The team also had trouble understanding how the devices were going to be used by real people. Users would do things on the device they weren’t “supposed” to do, frustrating the engineers who had designed the interface. While the team knew the interface lacked the finish it needed, they didn’t believe they had the time to slow down and make it right. “Ship or die” was the mantra.
The General Magic team got the strongest signal of the product’s failure immediately after launch. After much fanfare, they learned that very few people actually bought the product. Damningly, all of the people who had purchased the product were people the team previously knew. The device was a complete failure.

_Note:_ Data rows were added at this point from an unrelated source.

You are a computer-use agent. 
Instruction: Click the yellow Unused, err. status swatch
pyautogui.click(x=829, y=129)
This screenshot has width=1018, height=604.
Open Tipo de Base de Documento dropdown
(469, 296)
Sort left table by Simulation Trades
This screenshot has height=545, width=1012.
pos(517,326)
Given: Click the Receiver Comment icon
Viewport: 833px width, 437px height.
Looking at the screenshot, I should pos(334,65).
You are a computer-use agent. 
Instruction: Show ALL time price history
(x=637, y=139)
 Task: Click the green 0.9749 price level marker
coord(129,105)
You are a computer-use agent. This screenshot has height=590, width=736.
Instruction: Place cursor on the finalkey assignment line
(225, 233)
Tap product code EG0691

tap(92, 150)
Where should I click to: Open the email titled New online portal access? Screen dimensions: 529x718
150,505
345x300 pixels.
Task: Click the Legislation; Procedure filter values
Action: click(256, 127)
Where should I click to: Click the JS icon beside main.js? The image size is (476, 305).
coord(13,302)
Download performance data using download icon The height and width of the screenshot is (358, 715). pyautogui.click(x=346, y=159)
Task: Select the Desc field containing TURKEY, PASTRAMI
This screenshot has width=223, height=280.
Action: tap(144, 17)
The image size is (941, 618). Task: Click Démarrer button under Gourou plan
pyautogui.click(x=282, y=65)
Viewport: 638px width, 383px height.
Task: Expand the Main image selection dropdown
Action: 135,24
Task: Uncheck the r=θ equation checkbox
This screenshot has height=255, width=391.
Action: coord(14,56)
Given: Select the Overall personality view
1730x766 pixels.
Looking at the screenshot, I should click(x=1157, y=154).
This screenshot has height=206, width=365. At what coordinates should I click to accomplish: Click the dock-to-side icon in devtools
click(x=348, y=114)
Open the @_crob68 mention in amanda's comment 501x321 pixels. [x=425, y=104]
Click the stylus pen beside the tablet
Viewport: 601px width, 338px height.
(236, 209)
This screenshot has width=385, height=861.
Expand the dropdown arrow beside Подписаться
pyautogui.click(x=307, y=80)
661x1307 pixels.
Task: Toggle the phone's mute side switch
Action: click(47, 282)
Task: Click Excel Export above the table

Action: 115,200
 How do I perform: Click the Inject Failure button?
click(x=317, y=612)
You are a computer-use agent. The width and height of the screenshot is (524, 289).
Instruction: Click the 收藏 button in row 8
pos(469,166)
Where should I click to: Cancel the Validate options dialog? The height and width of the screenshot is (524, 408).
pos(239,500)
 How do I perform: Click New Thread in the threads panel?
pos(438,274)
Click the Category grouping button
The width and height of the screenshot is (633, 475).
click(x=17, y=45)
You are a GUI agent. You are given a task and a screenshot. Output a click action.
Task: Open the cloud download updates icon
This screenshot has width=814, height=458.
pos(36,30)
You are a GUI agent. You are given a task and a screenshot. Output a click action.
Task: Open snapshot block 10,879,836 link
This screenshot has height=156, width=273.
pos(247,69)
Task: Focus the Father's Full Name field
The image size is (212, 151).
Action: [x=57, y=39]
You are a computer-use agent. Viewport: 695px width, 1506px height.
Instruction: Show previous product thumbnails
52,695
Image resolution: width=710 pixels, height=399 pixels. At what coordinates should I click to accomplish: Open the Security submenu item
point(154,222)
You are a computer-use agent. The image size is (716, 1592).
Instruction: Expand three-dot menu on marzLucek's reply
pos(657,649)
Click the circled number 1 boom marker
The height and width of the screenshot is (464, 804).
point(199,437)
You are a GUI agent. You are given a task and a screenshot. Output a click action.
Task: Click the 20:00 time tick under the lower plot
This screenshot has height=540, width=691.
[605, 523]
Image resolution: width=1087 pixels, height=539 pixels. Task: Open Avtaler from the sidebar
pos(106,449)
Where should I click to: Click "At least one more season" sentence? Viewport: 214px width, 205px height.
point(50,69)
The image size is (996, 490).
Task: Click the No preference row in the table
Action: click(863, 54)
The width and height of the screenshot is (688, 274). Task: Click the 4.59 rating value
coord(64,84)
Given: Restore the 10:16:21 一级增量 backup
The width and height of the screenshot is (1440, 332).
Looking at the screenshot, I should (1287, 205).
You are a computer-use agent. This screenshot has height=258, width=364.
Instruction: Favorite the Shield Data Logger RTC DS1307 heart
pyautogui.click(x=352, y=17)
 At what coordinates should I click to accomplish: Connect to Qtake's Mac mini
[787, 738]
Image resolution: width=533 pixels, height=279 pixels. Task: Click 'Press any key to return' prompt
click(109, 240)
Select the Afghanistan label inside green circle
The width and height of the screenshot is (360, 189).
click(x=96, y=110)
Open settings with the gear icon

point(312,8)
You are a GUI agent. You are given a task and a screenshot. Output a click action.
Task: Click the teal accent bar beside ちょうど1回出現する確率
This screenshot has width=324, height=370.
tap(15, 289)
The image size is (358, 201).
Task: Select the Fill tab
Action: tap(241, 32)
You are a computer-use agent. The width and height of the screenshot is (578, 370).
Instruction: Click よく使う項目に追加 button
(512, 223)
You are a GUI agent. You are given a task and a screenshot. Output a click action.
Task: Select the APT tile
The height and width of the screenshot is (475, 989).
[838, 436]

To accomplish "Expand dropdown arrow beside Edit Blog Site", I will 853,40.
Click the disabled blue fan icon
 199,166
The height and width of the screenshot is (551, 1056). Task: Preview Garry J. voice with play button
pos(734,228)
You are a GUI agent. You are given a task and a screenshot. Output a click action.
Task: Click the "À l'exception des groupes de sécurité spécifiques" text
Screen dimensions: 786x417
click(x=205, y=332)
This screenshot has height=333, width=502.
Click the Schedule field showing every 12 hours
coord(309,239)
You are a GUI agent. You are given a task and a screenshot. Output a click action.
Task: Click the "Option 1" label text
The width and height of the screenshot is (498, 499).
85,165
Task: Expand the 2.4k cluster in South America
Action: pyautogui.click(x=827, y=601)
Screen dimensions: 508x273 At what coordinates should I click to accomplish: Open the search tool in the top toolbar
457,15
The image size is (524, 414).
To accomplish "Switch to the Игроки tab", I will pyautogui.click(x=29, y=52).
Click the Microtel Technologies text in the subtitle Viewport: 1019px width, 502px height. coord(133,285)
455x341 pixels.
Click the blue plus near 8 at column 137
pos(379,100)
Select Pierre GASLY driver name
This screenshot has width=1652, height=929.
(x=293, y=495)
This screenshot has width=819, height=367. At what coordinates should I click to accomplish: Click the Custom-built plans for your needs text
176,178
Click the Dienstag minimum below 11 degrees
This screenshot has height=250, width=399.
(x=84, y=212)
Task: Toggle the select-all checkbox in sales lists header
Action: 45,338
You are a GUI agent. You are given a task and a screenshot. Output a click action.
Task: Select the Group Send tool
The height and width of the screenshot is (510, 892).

There’s an anecdote in the story where one of the team members says, “everybody would want one, because we did, and we were wrong.” And separately, “We talked about our user being Joe six pack”, without thinking that Joe six pack probably doesn’t even have email.
Why didn’t the team talk to real potential users of the product or at least have realistic users in mind? It probably wasn’t just one thing. On one hand, their vision was so compelling, they probably thought they had the validation they needed. They had a successful IPO—surely investors willing to put real money behind the business meant that their business model was valid, right? It could have also been due to secrecy, which was their primary marketing strategy, and perhaps a dose of pride.
Seeds of the future
Perhaps the most amazing part of the documentary is that what they wanted to create eventually did get created, just a decade later and not at General Magic.
Tony Fadell was a young engineer when he joined General Magic. He would later go on to lead the team at Apple that created the iPhone. It’s not too far of a stretch to say that the iPhone is the device General Magic was trying to create. The technology just wasn’t ready when they were trying to create it.
Even more interesting is that nobody was predicting a General Magic-like device would have been successful. By early 2017, when the iPhone was announced, smartphones appeared to be pretty well established, with brands like Windows Mobile, Palm, and BlackBerry dominating the market. There wasn’t “room” for any new players. And then Apple launched the iPhone. Let’s revisit Marc Porat’s words from earlier to describe the General Magic device:
A tiny computer, a phone, a very personal object . . . It must be beautiful. It must offer the kind of personal satisfaction that a fine piece of jewelry brings. It will have a perceived value even when it's not being used... Once you use it you won't be able to live without it.
Owning the value proposition
Interestingly, Apple developed the iPhone in secret, just like General Magic. While this could be seen as a failure to “get out of the building”, it’s impossible to argue that they failed to deliver a product that consumers that wanted. The iPhone reinvented the smartphone category.
Apple’s success was that they completely owned the value proposition. Partial ownership of the value proposition would have meant iterating on existing smartphone implementations, taking a product that was mostly familiar (like a phone with a physical keyboard) and slapping an Apple logo on it. It was risky, but ultimately worth it.
What’s the lesson here? If you’re going to introduce a technology that you believe will revolutionize an existing technology, you have to be willing to commit the resources to completely own the value proposition. It’s enough to make a partial commitment. You’re trying to convince consumers to completely abandon what they’re used to and trust you that your way is better. You have to go all the way.